_What the exercise asks_: Beginning with the line that contains "Sort table by Version column header", retype the entries below exactly, ending with the line that contains "1000x625 pixels.". Leave out any pictures.

--- START ---

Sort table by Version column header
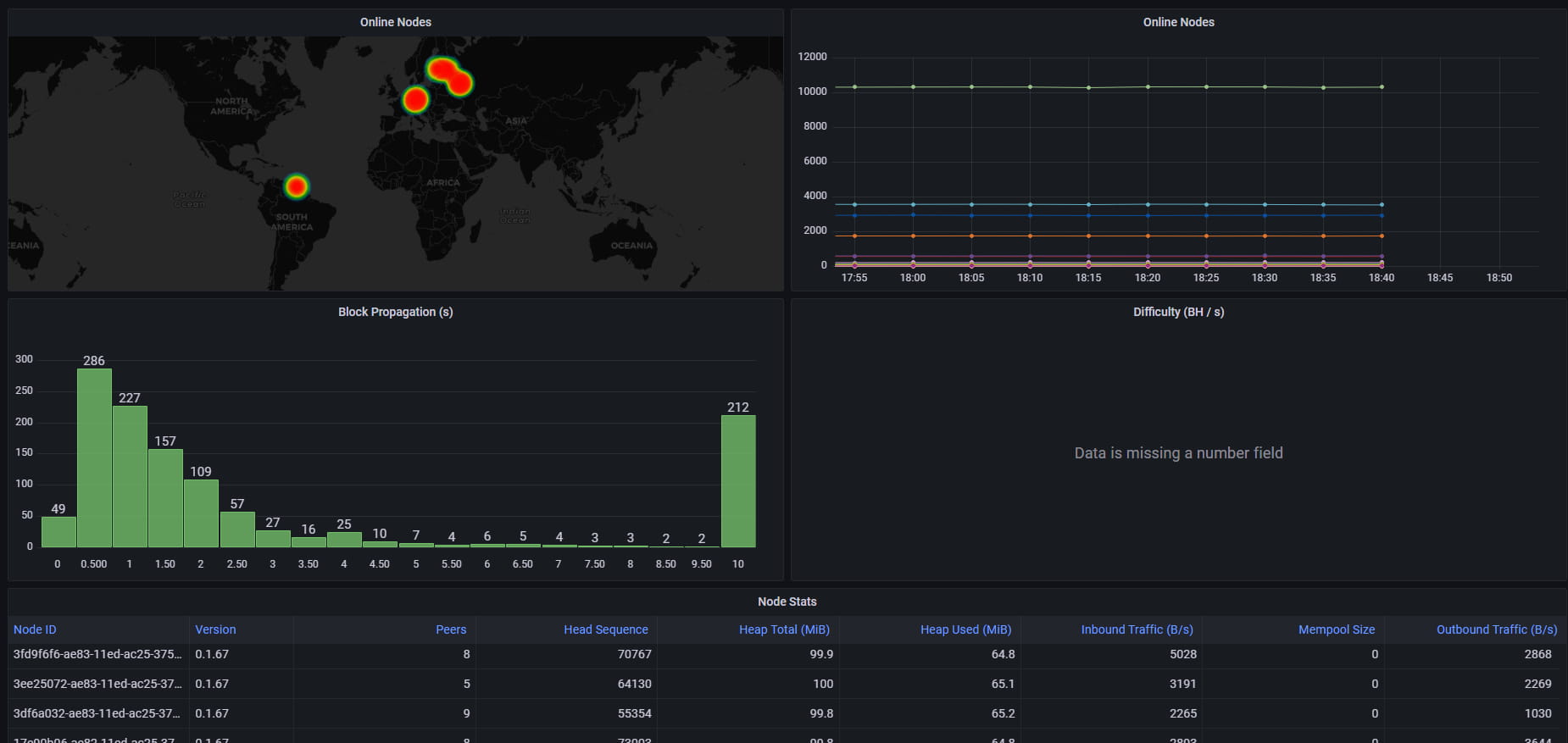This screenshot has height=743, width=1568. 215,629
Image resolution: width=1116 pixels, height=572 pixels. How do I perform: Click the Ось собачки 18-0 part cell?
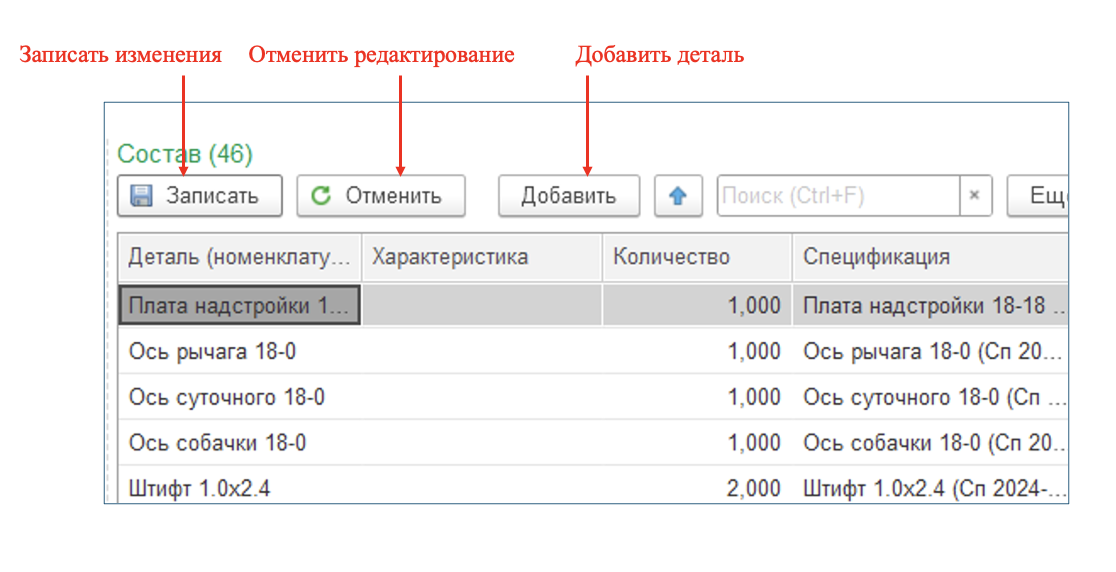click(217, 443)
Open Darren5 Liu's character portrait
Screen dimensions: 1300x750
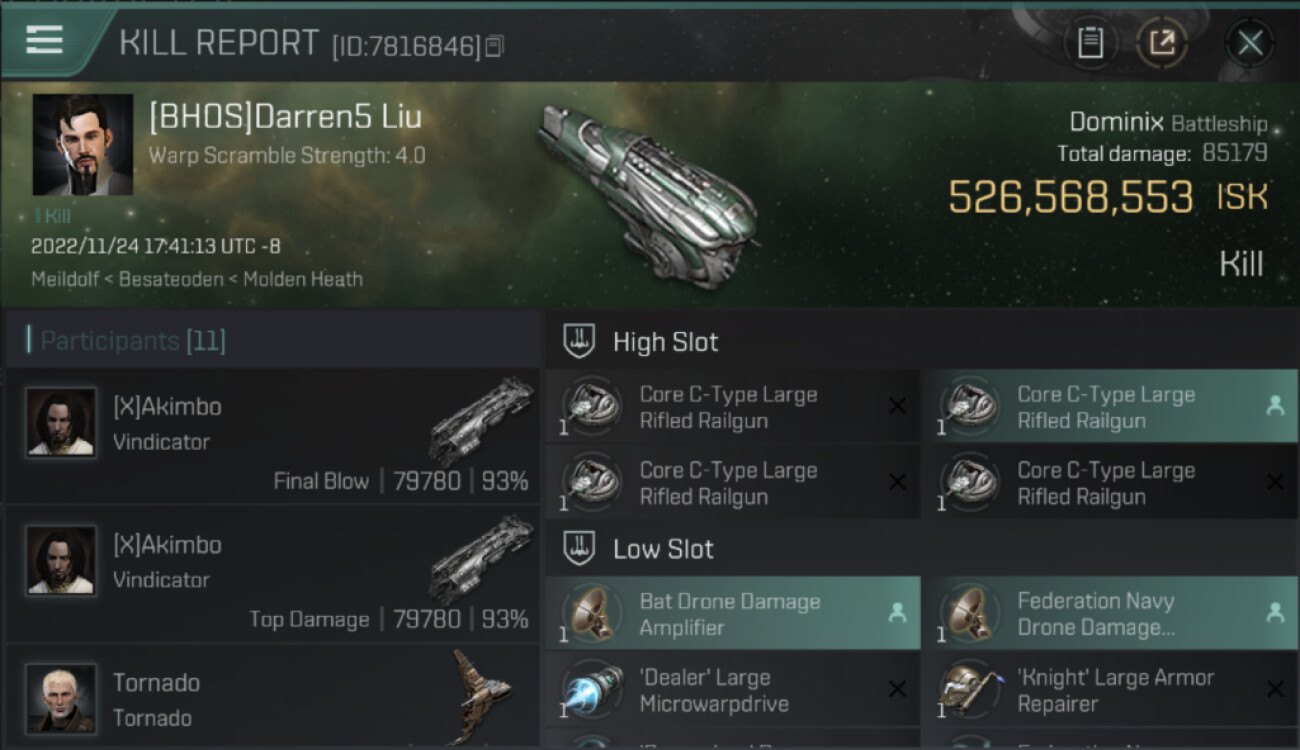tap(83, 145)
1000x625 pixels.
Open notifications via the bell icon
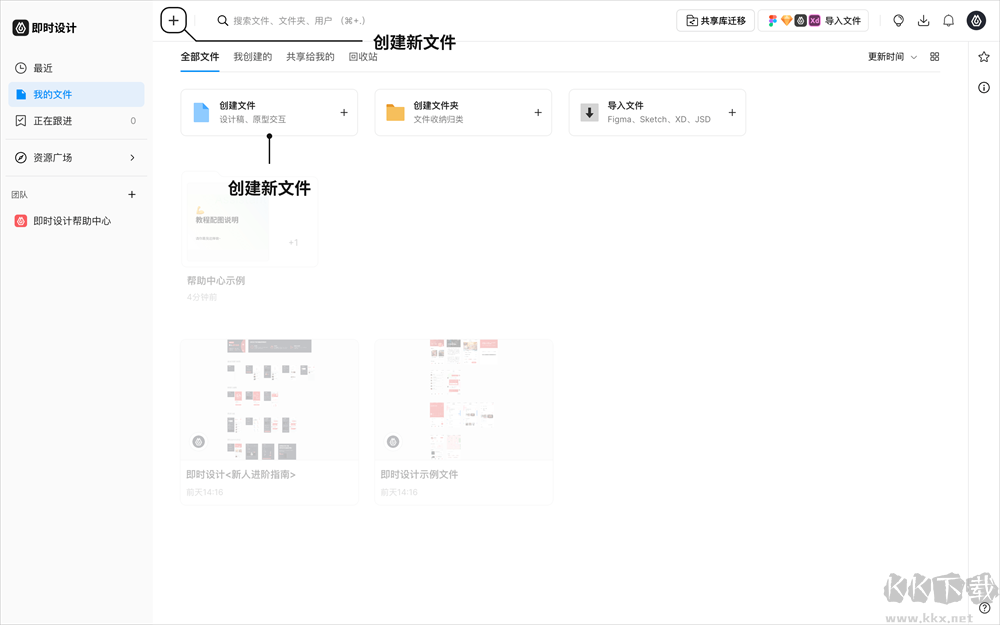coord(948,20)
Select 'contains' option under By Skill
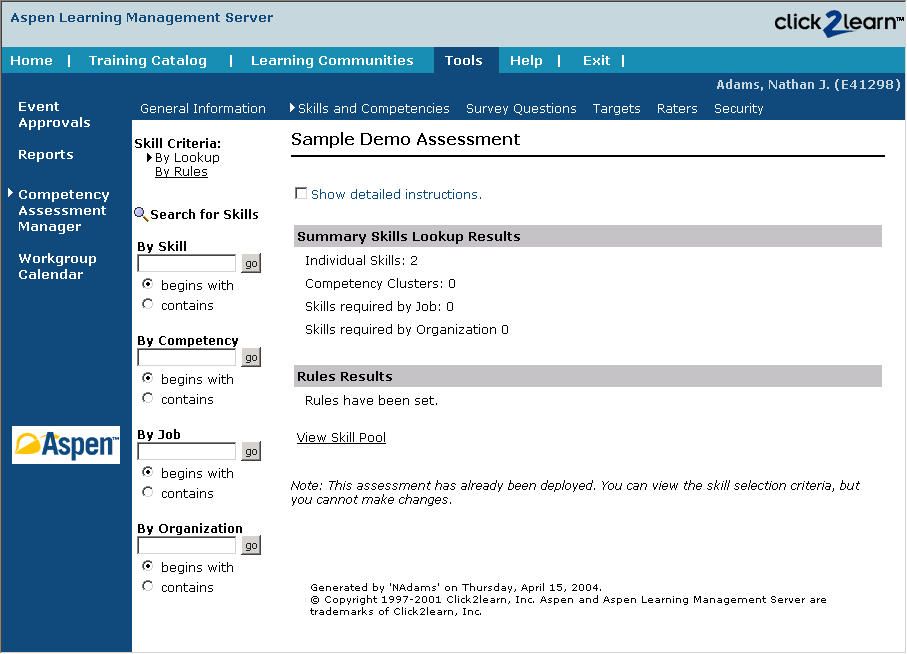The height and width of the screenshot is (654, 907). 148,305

--- END ---
--- START ---

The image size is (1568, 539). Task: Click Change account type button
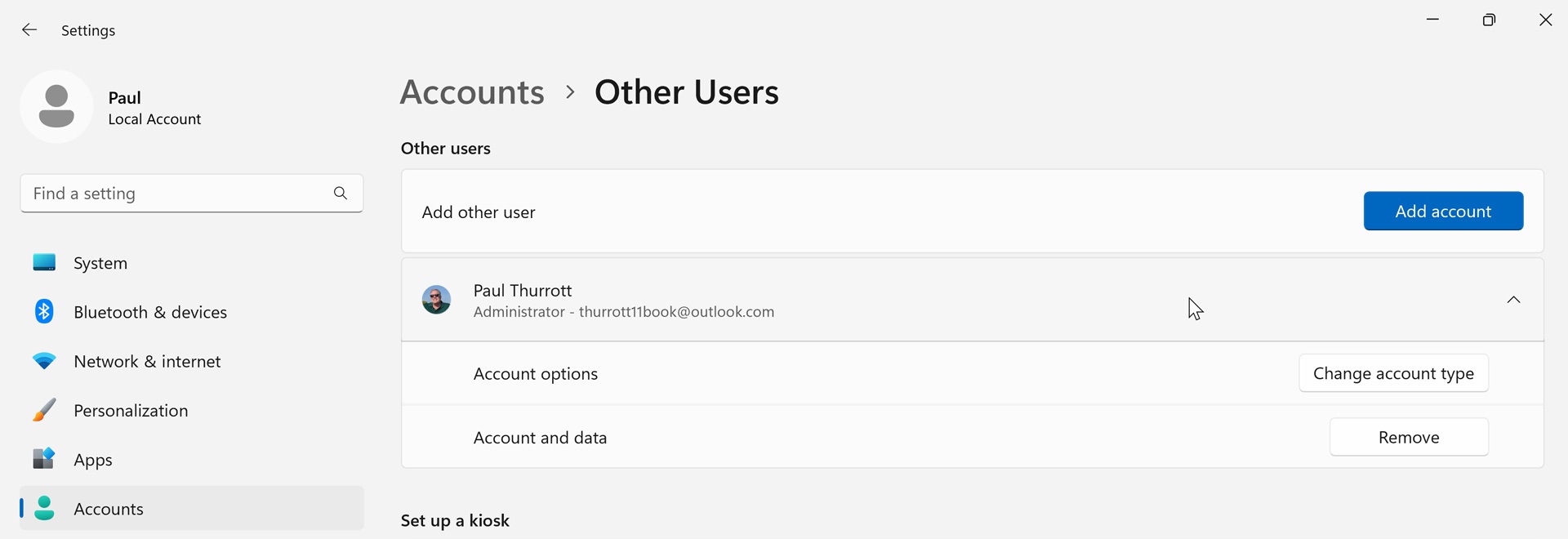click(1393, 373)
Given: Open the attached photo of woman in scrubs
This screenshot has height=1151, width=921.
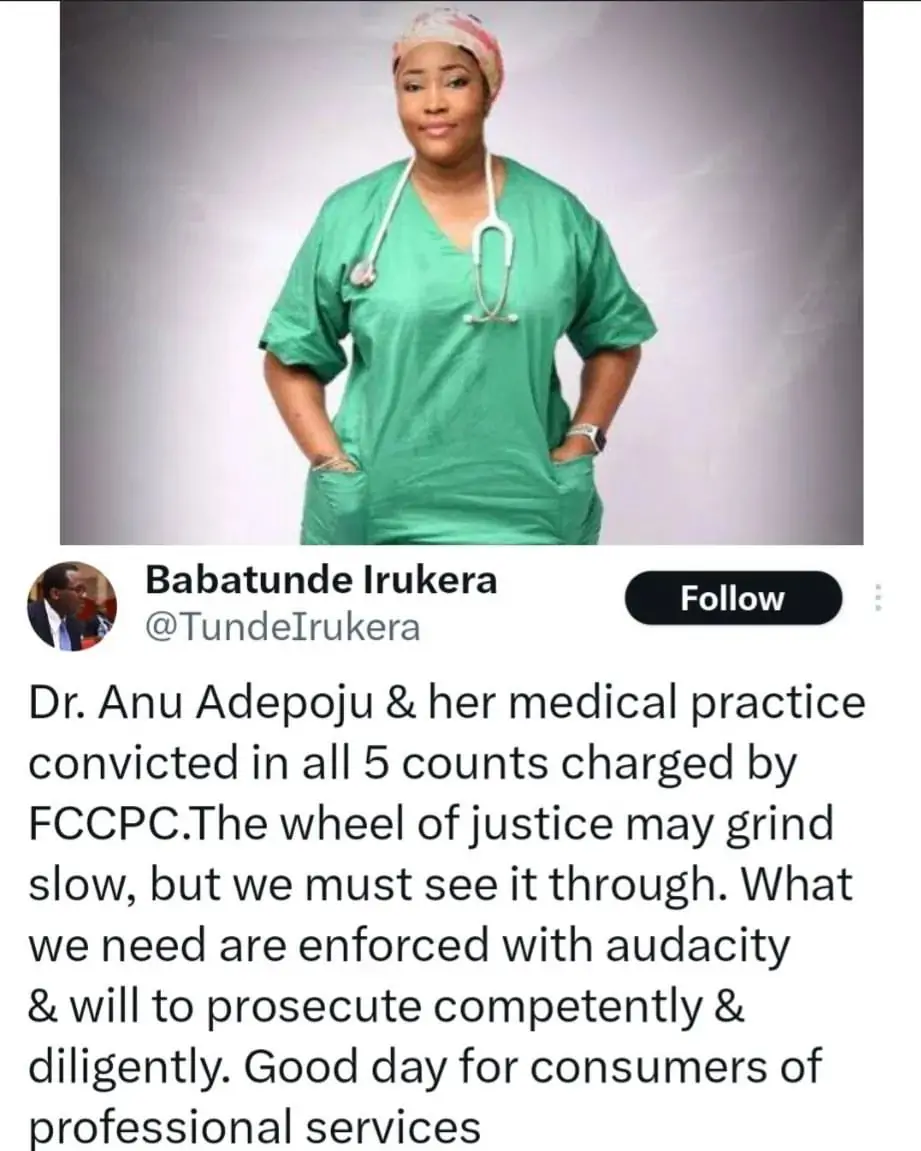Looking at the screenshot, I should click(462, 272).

--- END ---

_Your solution_:
Sort table by Version column header
This screenshot has height=743, width=1568. 215,629
Image resolution: width=1116 pixels, height=572 pixels. How do I perform: Click the Ось собачки 18-0 part cell?
click(217, 443)
Open Darren5 Liu's character portrait
Screen dimensions: 1300x750
tap(83, 145)
1000x625 pixels.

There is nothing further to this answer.